Nel caso del vino, che pesa per oltre il 14% sull’export agroalimentare italiano, il prezzo medio di vendita all’estero è inferiore a quello mondiale, sostenuto in particolare dalle esportazioni francesi (trainate dallo Champagne). Ma gli ultimi dieci anni evidenziano un rilevante riposizionamento qualitativo dei nostri vini. Se infatti nel 1995 la quota di vino italiano che veniva esportato ad un prezzo superiore a quello medio mondiale rappresentava solamente il 17% dei quantitativi venduti oltre frontiera, nel 2006 tale quota è arrivata al 27%. La Francia, all’opposto, è calata dal 50% al 46%.

Diverso il caso dell’ortofrutta fresca. Il confronto con il nostro principale concorrente, la Spagna, ci vede perdenti per molti dei principali prodotti. Nel caso di pesche e nettarine, grazie ad un incremento decennale delle esportazioni superiore al 300%, la Spagna è passata da un export del prodotto da 119 a 478 milioni di euro, contro i nostri 308 milioni di euro del 2006 (+4% rispetto al 1995). E se anche nelle fragole contrapponiamo un prezzo medio all’export più elevato, ciò non basta a tamponare la perdita di quota mondiale in atto da diversi anni e che ha portato ad una diminuzione delle vendite oltre confine di circa il 50% rispetto ad una crescita messa a segno dalla Spagna del +34%.
Per non parlare degli agrumi, dove in virtù di una maggior organizzazione commerciale e logistica, la Spagna continua a sottrarci quote di mercato. Ai nostri 115 milioni di euro di export agrumicolo (+7% rispetto a dieci anni fa), la Spagna contrappone oggi 2.187 milioni di euro (+32% tra il 1995 e il 2006).

Risultati economici
Nell’ultimo triennio, il 36,5% del campione intervistato ha registrato incrementi nel fatturato, a fronte di un 28% che invece evidenzia risultati economici in calo.
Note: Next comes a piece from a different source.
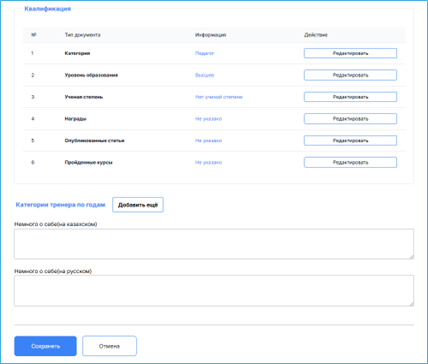Open Редактировать for Ученая степень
L’incidenza delle aziende che mostrano performance in crescita aumentano sensibilmente tra quelle che realizzano la vendita con marchio proprio (46,3%) o che realizzano produzioni certificate (44%). In merito invece al canale di commercializzazione, le differenze risultano significative solamente nel caso di chi esporta direttamente (53%).
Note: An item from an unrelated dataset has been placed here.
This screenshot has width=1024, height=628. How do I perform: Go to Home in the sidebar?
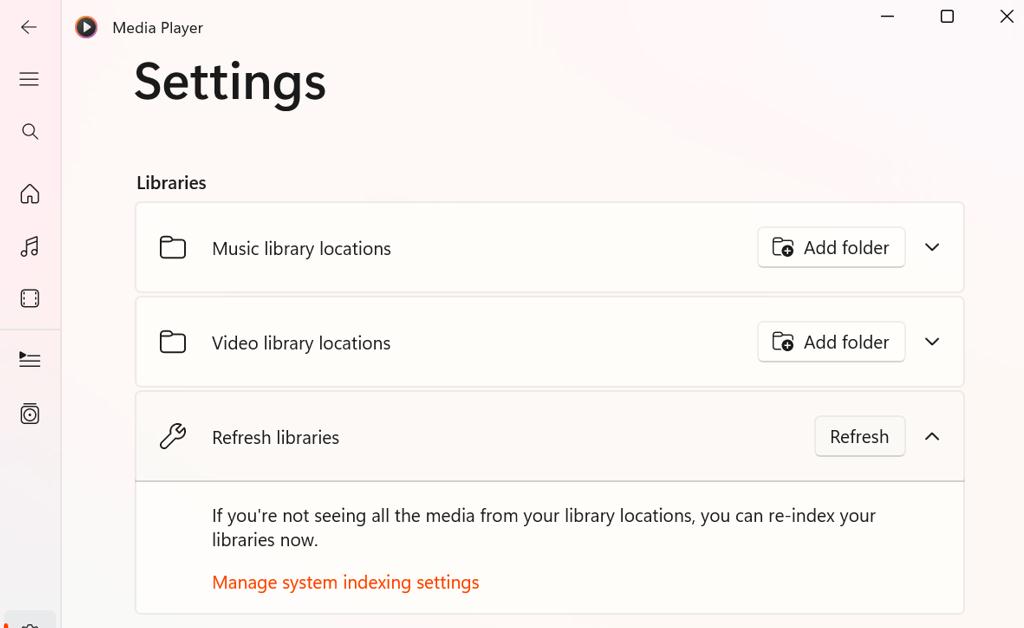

In merito alle previsioni future per i prossimi tre anni, la percentuale di aziende che si dichiara ottimista (con fatturato in crescita) cresce fino al 42,7%. (rispetto ad un 19% pessimista). La presenza di un marchio proprio o collettivo così come la possibilità di esportare, di attivare contratti con la GDO o di vendere direttamente favorisce tale ottimismo (55%).